Fitch Ratings has affirmed Universal Health Services, Inc.'s (UHS) ratings, including the Long-Term Issuer Default Rating (IDR) at 'BB+' and senior secured debt ratings at 'BBB-'/'RR1'.

The Rating Outlook is Stable.

KEY RATING DRIVERS

Coronavirus Hits Volumes; Impact Short-lived: Fitch believes that U.S. healthcare and pharmaceutical companies, including providers of healthcare services, should be less affected long-term by coronavirus and its influence on U.S. consumers' behavior than other corporate sectors because demand is less economically sensitive and often times is not discretionary. However, Fitch notes that while the impact for healthcare service providers, including UHS, is expected to be relatively muted compared to more discretionary sectors, depressed volumes of elective patient procedures have begun to meaningfully weigh on revenue and cash flow beginning in Q220. Healthcare providers cancelled elective procedures in both inpatient and outpatient settings in order to increase capacity for COVID-19 patients and in response to government orders.
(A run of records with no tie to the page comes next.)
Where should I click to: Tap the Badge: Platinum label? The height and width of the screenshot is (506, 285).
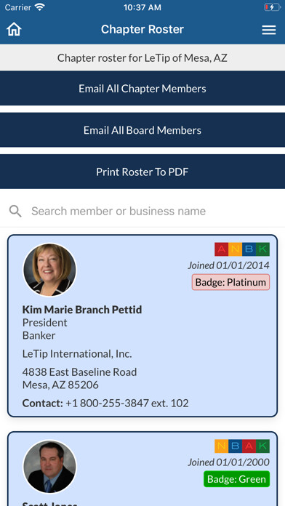click(230, 282)
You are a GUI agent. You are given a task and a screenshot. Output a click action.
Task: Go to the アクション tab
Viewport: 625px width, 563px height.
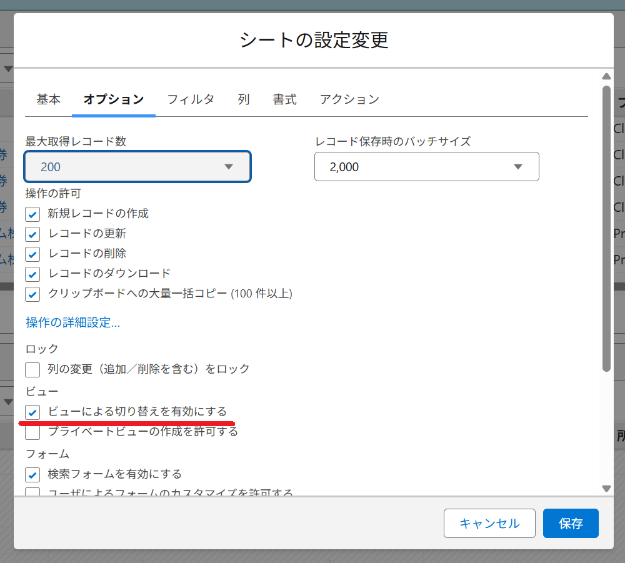[x=349, y=99]
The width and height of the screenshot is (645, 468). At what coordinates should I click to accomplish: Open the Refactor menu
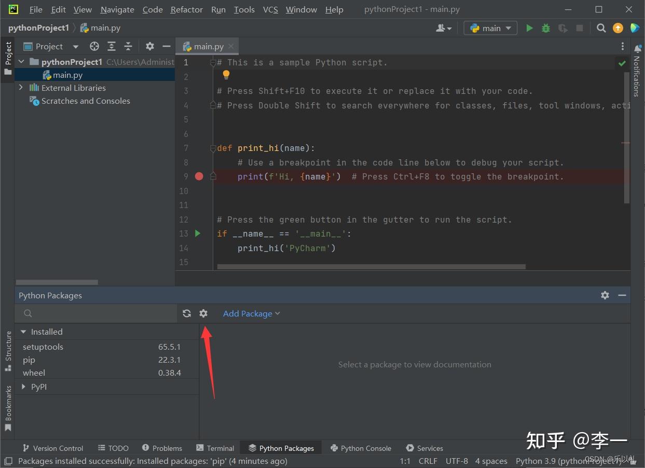click(186, 9)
Fitch currently believes UHS has sufficient headroom in the 'BB+' rating to absorb these impacts, which is predicated on an assumption that the healthcare services sector will experience a strong recovery in elective patient volumes beginning in late 2020 and into 2021. However, there could be downward pressure on the rating if the outbreak is of longer duration and impacts cash flow in 2020 more than currently anticipated (perhaps due to patient preference to continue to defer care) or the healthcare services segment proves to be more economically sensitive than during past U.S. economic recessions, leading to a slower recovery in elective patient volumes and pricing in 2021-2022.

Sustainably Low Debt Leverage: Fitch expects UHS will operate with gross debt/EBITDA after net distributions to associates and minorities around 3x in 2020 as a result of the volume declines, the upper end of the range considered consistent with the 'BB+' IDR. This is before consideration of grants received under the CARES Act. Amounts received to-date, should they be kept and accounted for as revenues, would increase EBITDA by $239 million and reduce leverage to the mid-2x range. This compares to leverage of 2.1x at Dec. 31, 2019, the lowest among Fitch-rated hospital companies, driven by management's relatively more conservative balance sheet management and M&A strategy. Management acknowledged on the 2Q19 earnings call that the leverage profile is low and 'probably relatively inefficient', but provides the company a large amount of flexibility to return capital to shareholders or opportunistically make acquisitions.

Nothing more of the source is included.